Vacciner sans pénaliser toutes les exportations
Le débat pourrait être posé en ces termes : faut-il vacciner en risquant de perdre le statut indemne ou ne rien faire et courir le risque de subir une grave épizootie tous les 2-3 ans ? Sachant qu’après chaque crise, il a fallu attendre plusieurs mois pour revenir au statut indemne (octobre 2017 mais deux ans pour rouvrir la Chine au foie gras français), qu’il a fallu euthanasier des millions de volailles et que toutes les filières avicoles ont été perturbées de longs mois. Pour les secteurs exportateurs comme la sélection-accouvage et les volailles de chair, la vaccination pourrait être acceptable si les exportations restaient possibles à partir des zones ne vaccinant pas.
Les trois épizooties d’influenza vont certainement coûter plus d’un milliard d’euros aux professionnels et aux contribuables. Ce sacrifice – au sens propre – a-t-il permis à la France d’exporter autant vers les pays qui l’auraient boycotté si elle avait vacciné ? À supposer que la France s’oriente vers la vaccination, il ne faut pas s’attendre à une application rapide, le temps que dure le débat franco-français, puis celui avec l’Europe et avec l’organisation mondiale de la santé animale (OIE).
Pour mémoire, la France a porté à l’OIE la révision de la prise en compte des virus IA H5 et H7 faiblement pathogènes dans la définition du statut indemne. C’était il y a quatre ans. Reportée pour cause de Covid-19, la modification du Code sanitaire sera discutée en mai prochain à l’assemblée générale de l’OIE, avec une application en janvier 2022. À l’automne prochain, la priorité des éleveurs sera donc de mettre les canards à l’abri.
La vaccination est interdite par l’UE mais tolérée par l’OIE
L’Union européenne impose l’abattage sanitaire d’un foyer hautement pathogène (IA-HP) depuis 1992 et interdit la vaccination, sachant que cette politique sanitaire a été élaborée avec les connaissances scientifiques des années 80.

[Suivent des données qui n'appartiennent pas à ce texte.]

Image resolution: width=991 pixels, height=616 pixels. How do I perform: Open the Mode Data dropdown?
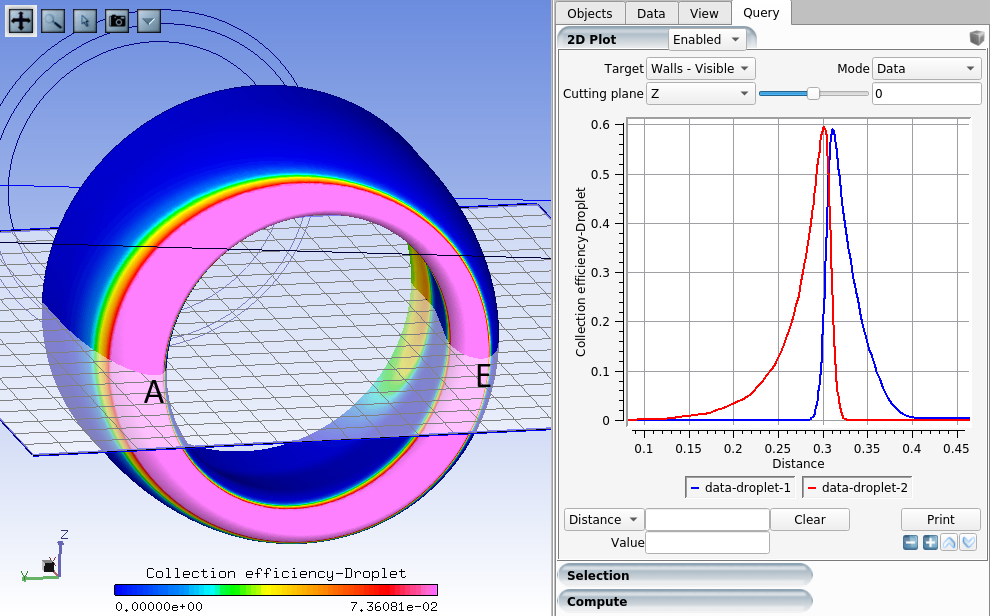coord(925,68)
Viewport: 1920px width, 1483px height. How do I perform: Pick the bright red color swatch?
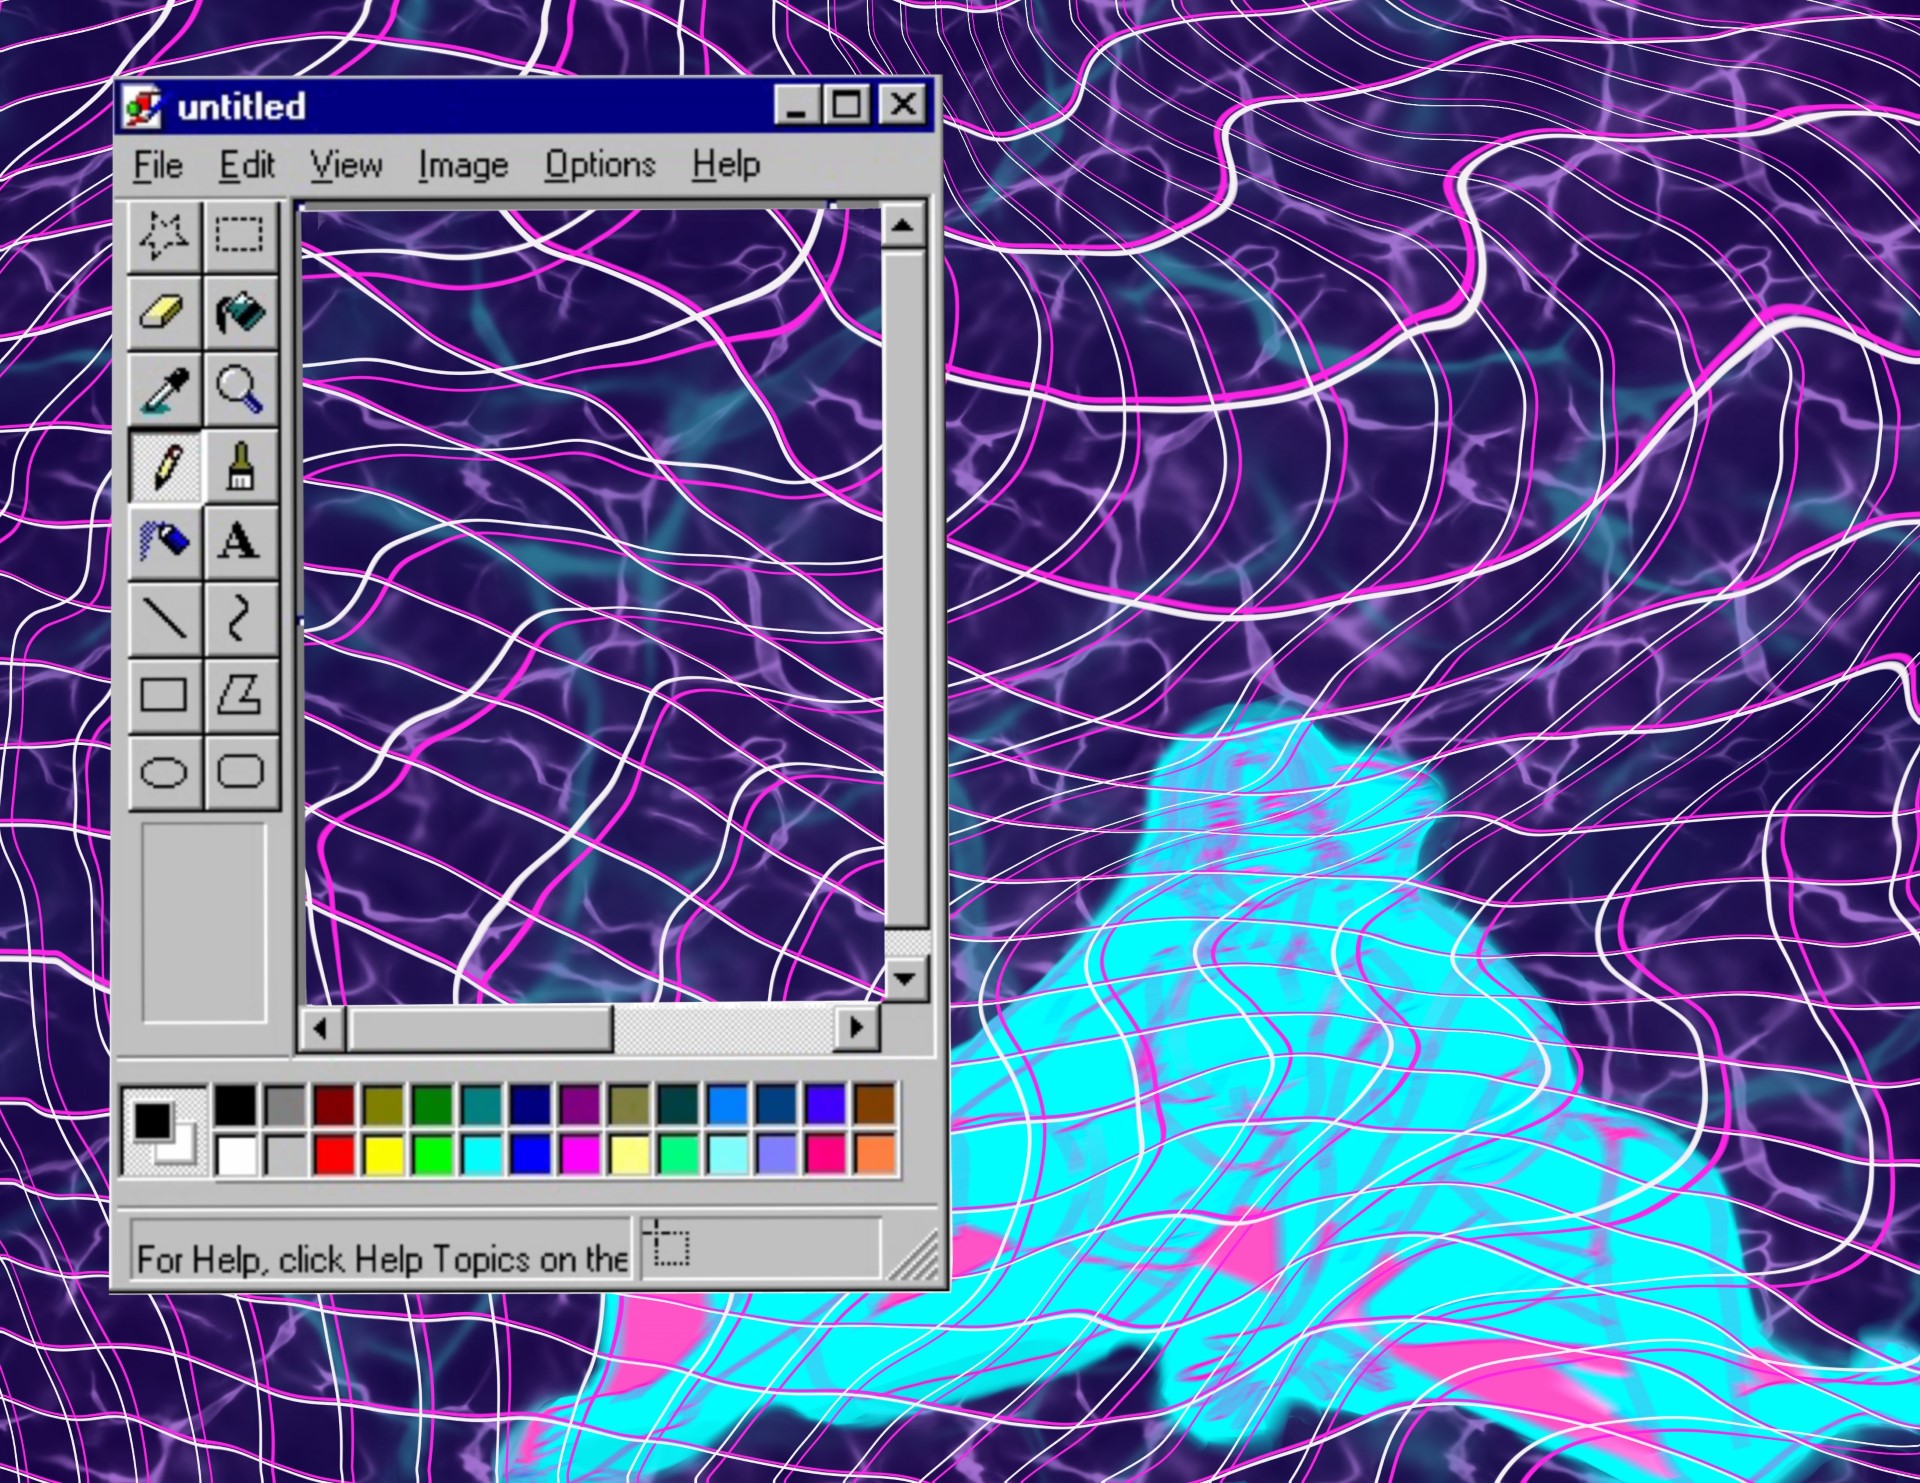point(335,1155)

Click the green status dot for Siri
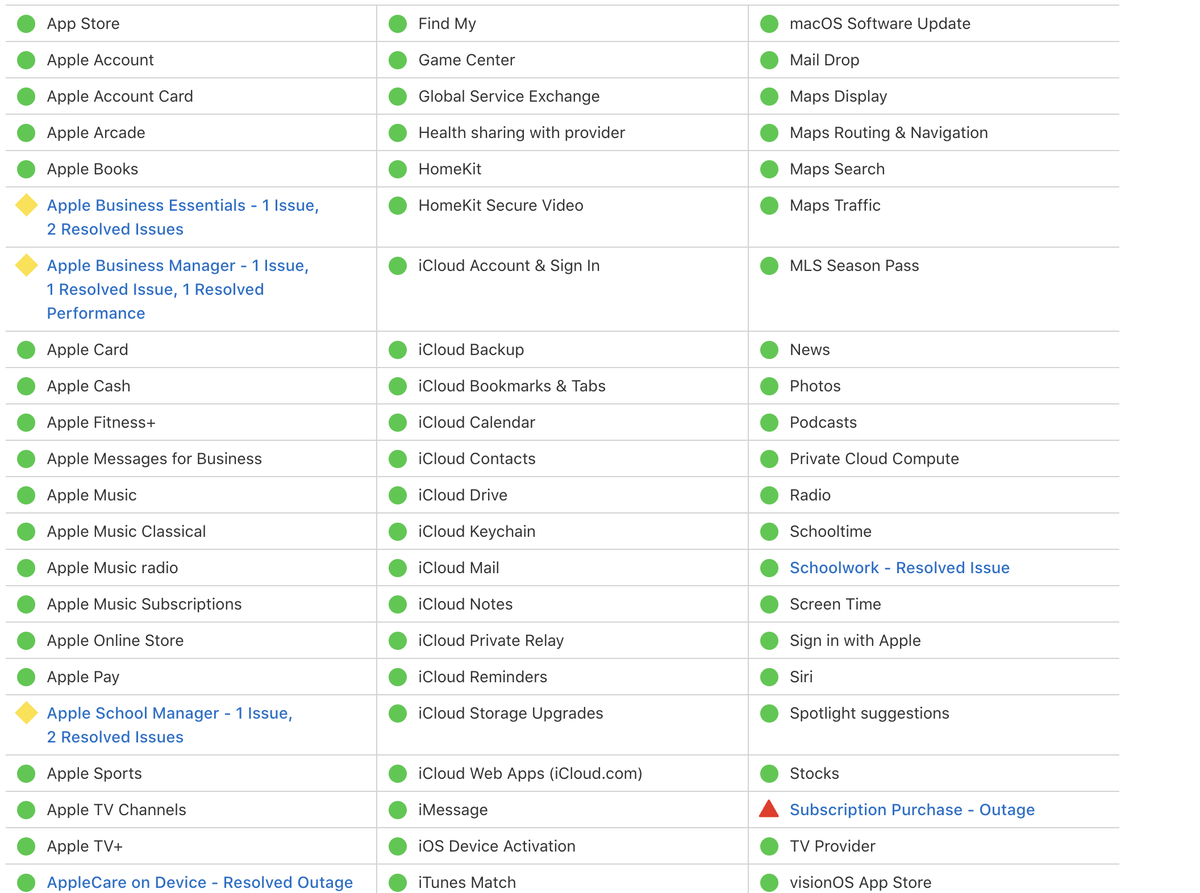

Le Code sanitaire (chapitre 10.4) de l’Organisation mondiale de la santé animale (OIE) décrit en détail les conditions d’autodéclaration du statut indemne qui est prononcé sous l’entière responsabilité du pays concerné. Ce code sert de référence pour établir les règles sanitaires du commerce international.
En cas de vaccination que n'interdit pas l'OIE, le code sanitaire prévoit que même si le pays n’est plus indemne les interdictions de commercialisation peuvent être levées « s’il est possible de démontrer qu’une infection ne circule pas au sein d’une population vaccinée. »
En pratique, beaucoup de pays ferment leurs frontières (dont beaucoup sont eux-mêmes infectés), comme ils le feraient après une déclaration de foyers IA. Pourtant, le Code sanitaire OIE permet l’exportation des produits issus d’une « zone » indemne (ou un compartiment isolé). Selon le pays, cette zone initialement de 10 km peut s’étendre au département, à la région, ou à tout un pays.